TASK ->
Only the lines from the one containing "Instruction: Switch to the Übersicht tab" to the end of the records belong in the answer; repeat them exactly and drop the pictures.

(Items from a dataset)

== Segment start ==

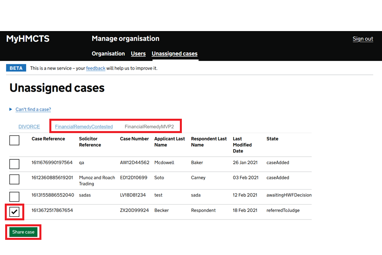This screenshot has width=382, height=255.
Task: Click the MyHMCTS logo
Action: click(28, 39)
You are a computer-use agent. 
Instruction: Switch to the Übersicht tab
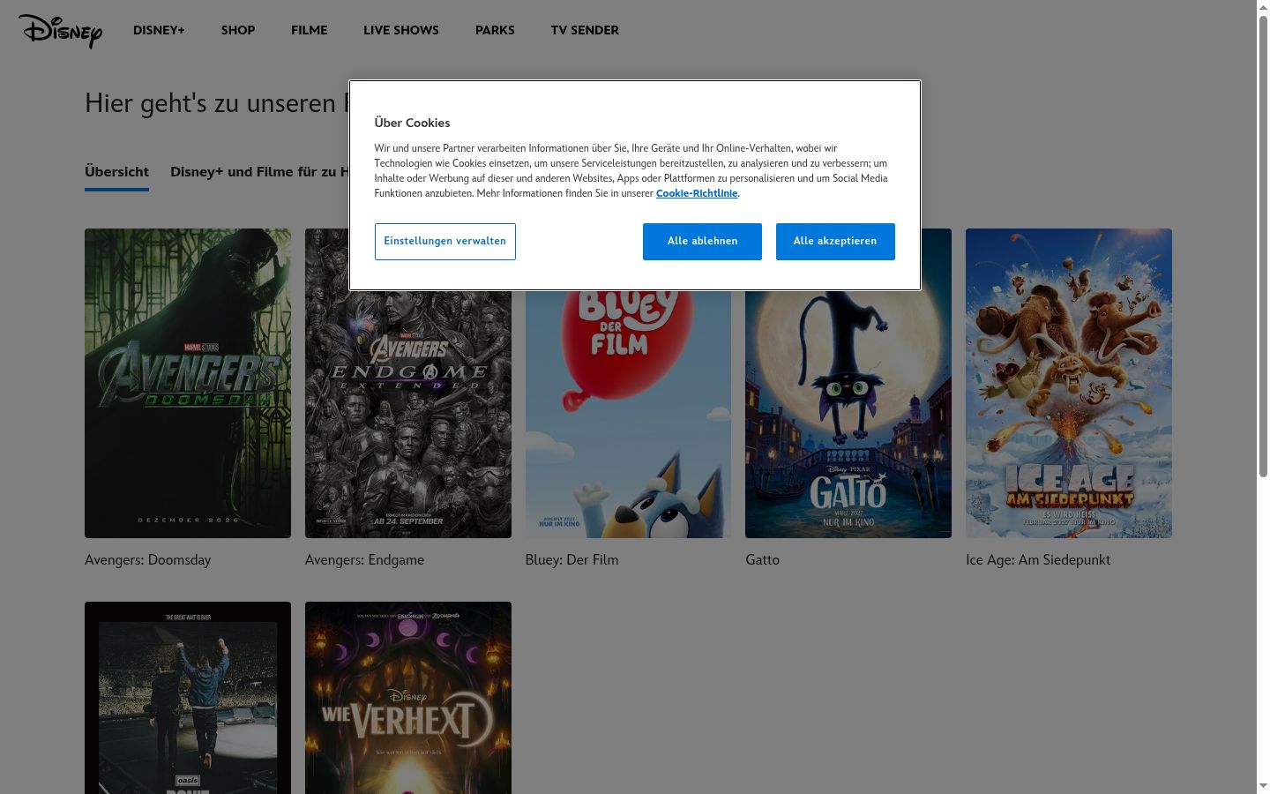point(116,172)
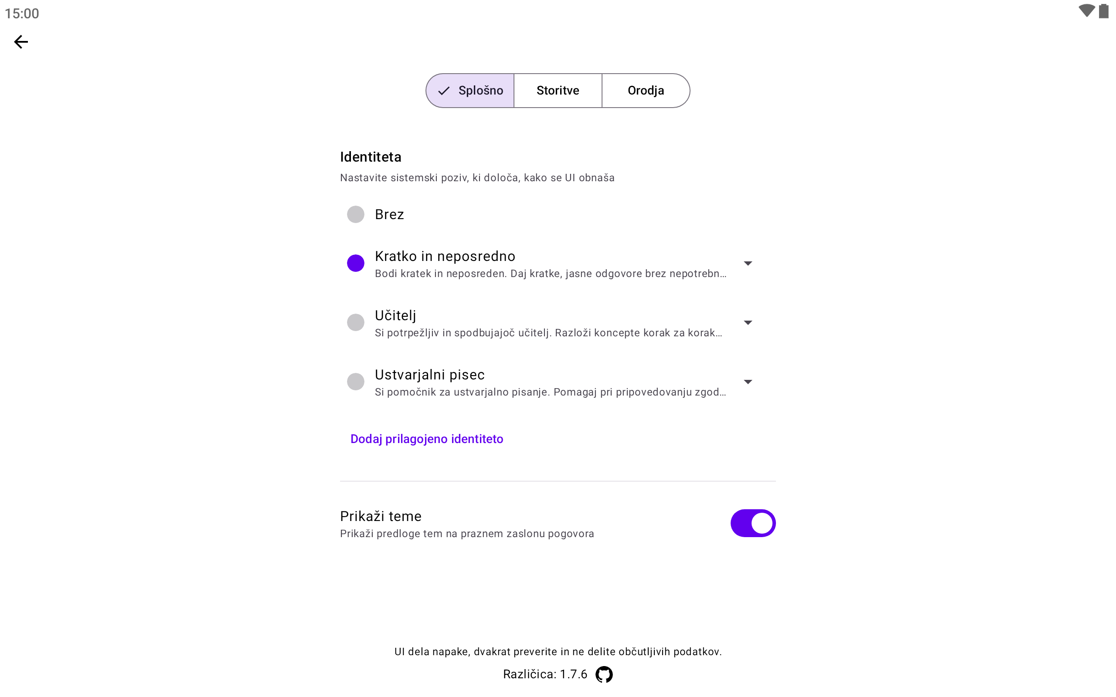Click the Prikaži teme label

[380, 516]
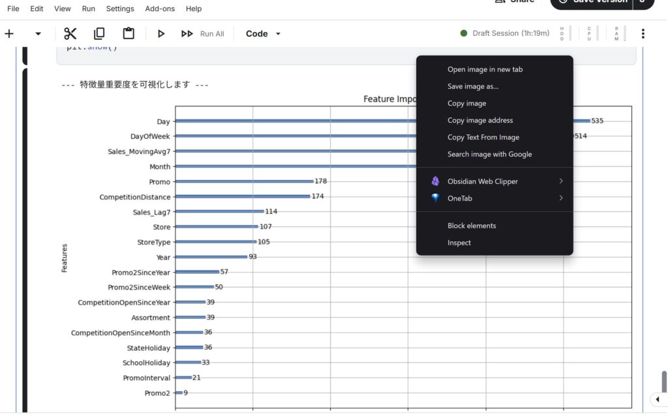Select "Copy image address" in context menu
This screenshot has width=668, height=416.
(x=480, y=120)
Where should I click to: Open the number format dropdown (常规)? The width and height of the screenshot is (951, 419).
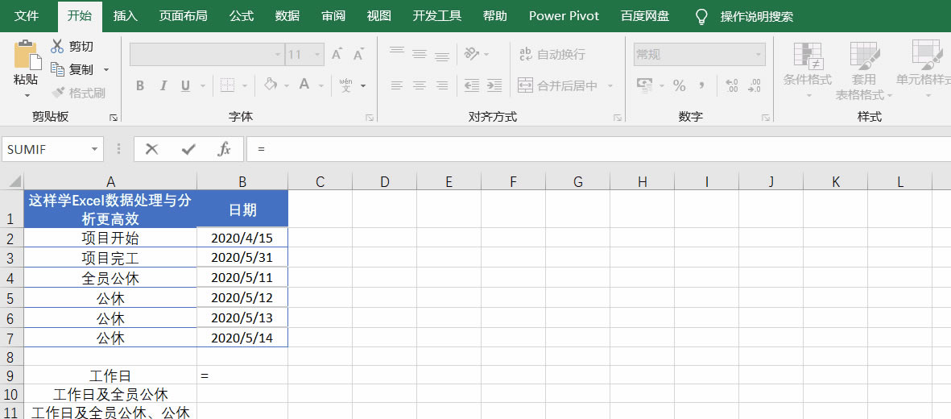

== Segment end ==

REPLY TO THE TASK ->
Instruction: Switch to the Übersicht tab
point(116,172)
Click the Prikaži teme label

[380, 516]
Select "Copy image address" in context menu
This screenshot has width=668, height=416.
(x=480, y=120)
Where should I click to: Open the number format dropdown (常规)? The width and height of the screenshot is (951, 419).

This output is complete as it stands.